- _TASK_: Only the lines from the one with "Click the Trash icon on desktop" through the last belong in the output; print them exactly as given below.

(Records from a data source)
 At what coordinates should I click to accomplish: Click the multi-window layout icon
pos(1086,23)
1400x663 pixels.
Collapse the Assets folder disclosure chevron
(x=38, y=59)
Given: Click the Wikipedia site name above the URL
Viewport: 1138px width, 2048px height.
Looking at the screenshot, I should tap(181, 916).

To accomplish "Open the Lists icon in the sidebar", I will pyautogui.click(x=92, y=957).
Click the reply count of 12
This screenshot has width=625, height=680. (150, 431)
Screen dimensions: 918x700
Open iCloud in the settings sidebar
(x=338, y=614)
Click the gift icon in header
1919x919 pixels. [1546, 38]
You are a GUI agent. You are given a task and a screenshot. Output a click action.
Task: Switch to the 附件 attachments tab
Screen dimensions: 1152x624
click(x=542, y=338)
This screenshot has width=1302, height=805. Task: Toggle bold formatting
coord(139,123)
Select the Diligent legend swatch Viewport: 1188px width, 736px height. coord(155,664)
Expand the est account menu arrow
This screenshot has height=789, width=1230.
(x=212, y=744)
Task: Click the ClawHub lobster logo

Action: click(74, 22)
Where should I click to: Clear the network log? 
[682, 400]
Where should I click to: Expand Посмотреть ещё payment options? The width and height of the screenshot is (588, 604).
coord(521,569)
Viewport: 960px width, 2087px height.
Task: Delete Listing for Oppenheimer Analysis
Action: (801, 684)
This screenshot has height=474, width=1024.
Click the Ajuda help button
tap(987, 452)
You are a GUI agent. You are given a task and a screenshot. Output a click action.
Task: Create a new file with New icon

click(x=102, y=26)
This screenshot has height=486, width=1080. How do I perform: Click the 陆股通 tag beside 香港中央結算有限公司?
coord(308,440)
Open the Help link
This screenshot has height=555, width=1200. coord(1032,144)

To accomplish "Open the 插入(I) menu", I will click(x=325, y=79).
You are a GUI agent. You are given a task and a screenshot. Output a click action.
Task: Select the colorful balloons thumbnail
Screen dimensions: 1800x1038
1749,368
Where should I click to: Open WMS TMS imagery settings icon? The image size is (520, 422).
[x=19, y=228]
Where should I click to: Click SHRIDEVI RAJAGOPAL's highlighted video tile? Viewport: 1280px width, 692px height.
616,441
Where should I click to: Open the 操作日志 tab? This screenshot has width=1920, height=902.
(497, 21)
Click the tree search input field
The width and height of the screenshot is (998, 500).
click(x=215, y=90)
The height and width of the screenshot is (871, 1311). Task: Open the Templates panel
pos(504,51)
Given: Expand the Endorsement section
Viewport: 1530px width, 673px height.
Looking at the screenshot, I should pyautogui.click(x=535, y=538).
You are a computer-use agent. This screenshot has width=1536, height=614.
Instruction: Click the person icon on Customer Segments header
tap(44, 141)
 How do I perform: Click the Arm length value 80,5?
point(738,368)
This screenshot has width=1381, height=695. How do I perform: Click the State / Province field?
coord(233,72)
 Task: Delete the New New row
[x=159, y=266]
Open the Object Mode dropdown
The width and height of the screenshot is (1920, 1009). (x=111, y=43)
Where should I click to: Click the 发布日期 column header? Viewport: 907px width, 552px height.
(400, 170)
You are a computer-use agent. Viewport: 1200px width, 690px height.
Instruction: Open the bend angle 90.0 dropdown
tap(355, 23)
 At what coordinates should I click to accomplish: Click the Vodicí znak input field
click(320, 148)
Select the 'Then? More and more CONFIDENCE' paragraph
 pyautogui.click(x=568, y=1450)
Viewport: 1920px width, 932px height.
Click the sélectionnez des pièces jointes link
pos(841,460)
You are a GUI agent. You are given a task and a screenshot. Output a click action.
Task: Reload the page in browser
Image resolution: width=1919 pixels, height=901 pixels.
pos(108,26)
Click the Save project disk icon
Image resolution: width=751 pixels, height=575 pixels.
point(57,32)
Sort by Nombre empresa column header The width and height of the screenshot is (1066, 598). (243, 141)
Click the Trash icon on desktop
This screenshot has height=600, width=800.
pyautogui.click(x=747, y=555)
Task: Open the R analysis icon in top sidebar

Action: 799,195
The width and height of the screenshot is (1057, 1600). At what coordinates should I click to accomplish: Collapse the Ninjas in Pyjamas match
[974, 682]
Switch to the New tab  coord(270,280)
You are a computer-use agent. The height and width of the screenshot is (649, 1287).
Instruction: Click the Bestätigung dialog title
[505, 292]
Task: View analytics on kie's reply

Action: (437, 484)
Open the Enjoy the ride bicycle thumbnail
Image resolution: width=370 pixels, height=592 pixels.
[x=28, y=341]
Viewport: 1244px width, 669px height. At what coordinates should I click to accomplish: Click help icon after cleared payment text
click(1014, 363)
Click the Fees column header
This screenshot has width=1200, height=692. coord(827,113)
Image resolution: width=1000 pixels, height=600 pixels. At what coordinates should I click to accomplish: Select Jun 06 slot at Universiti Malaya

- _RESULT FOR THIS TASK_:
Click the Trash icon on desktop
This screenshot has height=600, width=800.
pyautogui.click(x=747, y=555)
Task: Open the R analysis icon in top sidebar

Action: 799,195
The width and height of the screenshot is (1057, 1600). At what coordinates should I click to accomplish: Collapse the Ninjas in Pyjamas match
[974, 682]
Switch to the New tab  coord(270,280)
You are a computer-use agent. The height and width of the screenshot is (649, 1287).
Instruction: Click the Bestätigung dialog title
[505, 292]
Task: View analytics on kie's reply

Action: (437, 484)
Open the Enjoy the ride bicycle thumbnail
Image resolution: width=370 pixels, height=592 pixels.
[x=28, y=341]
Viewport: 1244px width, 669px height. At what coordinates should I click to accomplish: Click help icon after cleared payment text
click(1014, 363)
Click the Fees column header
This screenshot has width=1200, height=692. coord(827,113)
Image resolution: width=1000 pixels, height=600 pixels. At what coordinates should I click to accomplish: Select Jun 06 slot at Universiti Malaya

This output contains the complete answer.